*Exercise details*
Lines from the top of the listing down to the one with "Cofalec, il lievito", inclusive, are to be copied exactly.

*Task data*
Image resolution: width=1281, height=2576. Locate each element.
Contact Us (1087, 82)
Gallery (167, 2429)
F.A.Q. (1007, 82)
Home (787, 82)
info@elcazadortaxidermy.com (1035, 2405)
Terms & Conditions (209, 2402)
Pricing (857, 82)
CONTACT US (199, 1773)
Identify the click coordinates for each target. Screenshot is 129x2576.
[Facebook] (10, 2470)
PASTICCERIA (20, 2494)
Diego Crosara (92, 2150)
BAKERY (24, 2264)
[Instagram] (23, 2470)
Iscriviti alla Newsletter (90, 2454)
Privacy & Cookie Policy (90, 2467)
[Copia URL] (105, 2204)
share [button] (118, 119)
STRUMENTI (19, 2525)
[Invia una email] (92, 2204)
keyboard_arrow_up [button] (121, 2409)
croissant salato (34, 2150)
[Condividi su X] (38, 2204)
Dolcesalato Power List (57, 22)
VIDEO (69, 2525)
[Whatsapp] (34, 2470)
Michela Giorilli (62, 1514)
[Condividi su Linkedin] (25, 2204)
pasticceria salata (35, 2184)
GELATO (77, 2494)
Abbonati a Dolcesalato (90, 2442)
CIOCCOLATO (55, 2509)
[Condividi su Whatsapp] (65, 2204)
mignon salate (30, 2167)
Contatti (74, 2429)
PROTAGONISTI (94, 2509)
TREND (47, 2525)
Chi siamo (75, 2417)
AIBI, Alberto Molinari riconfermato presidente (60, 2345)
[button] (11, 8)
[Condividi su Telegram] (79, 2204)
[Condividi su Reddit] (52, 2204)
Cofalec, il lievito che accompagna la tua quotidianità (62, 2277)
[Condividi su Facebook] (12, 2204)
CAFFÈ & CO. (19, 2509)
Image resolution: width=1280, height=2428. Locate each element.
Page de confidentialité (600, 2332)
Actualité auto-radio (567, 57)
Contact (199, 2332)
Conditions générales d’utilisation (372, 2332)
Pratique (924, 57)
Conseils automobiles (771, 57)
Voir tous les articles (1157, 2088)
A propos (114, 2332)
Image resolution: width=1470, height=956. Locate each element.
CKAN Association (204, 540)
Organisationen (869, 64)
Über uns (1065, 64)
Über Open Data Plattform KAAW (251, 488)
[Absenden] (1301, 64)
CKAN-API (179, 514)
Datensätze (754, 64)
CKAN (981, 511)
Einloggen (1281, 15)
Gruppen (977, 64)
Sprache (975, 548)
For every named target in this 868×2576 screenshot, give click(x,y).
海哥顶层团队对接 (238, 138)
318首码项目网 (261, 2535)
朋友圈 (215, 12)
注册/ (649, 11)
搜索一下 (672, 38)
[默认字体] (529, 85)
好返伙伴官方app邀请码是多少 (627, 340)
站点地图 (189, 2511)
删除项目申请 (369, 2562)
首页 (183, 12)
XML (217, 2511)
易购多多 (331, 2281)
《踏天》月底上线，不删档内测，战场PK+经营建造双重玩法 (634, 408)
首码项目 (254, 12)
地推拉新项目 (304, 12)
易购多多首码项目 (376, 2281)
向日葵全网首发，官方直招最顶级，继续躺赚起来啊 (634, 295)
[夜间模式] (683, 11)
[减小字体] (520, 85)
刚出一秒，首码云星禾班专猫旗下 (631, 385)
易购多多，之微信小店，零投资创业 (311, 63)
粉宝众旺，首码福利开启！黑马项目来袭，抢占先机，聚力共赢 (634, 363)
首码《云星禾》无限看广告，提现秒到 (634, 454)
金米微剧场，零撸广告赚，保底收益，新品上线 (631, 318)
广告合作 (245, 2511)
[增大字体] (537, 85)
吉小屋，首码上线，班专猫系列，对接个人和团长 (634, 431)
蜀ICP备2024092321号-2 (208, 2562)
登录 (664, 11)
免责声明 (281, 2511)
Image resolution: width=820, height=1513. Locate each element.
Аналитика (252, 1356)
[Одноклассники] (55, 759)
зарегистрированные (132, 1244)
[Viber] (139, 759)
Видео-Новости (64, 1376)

*Task result*
Image resolution: width=1281, height=2576. Locate each element.
Contact Us (1087, 82)
Gallery (167, 2429)
F.A.Q. (1007, 82)
Home (787, 82)
info@elcazadortaxidermy.com (1035, 2405)
Terms & Conditions (209, 2402)
Pricing (857, 82)
CONTACT US (199, 1773)
Identify the click coordinates for each target. Screenshot is 129x2576.
[Facebook] (10, 2470)
PASTICCERIA (20, 2494)
Diego Crosara (92, 2150)
BAKERY (24, 2264)
[Instagram] (23, 2470)
Iscriviti alla Newsletter (90, 2454)
Privacy & Cookie Policy (90, 2467)
[Copia URL] (105, 2204)
share [button] (118, 119)
STRUMENTI (19, 2525)
[Invia una email] (92, 2204)
keyboard_arrow_up [button] (121, 2409)
croissant salato (34, 2150)
[Condividi su X] (38, 2204)
Dolcesalato Power List (57, 22)
VIDEO (69, 2525)
[Whatsapp] (34, 2470)
Michela Giorilli (62, 1514)
[Condividi su Linkedin] (25, 2204)
pasticceria salata (35, 2184)
GELATO (77, 2494)
Abbonati a Dolcesalato (90, 2442)
CIOCCOLATO (55, 2509)
[Condividi su Whatsapp] (65, 2204)
mignon salate (30, 2167)
Contatti (74, 2429)
PROTAGONISTI (94, 2509)
TREND (47, 2525)
Chi siamo (75, 2417)
AIBI, Alberto Molinari riconfermato presidente (60, 2345)
[button] (11, 8)
[Condividi su Telegram] (79, 2204)
[Condividi su Reddit] (52, 2204)
Cofalec, il lievito che accompagna la tua quotidianità (62, 2277)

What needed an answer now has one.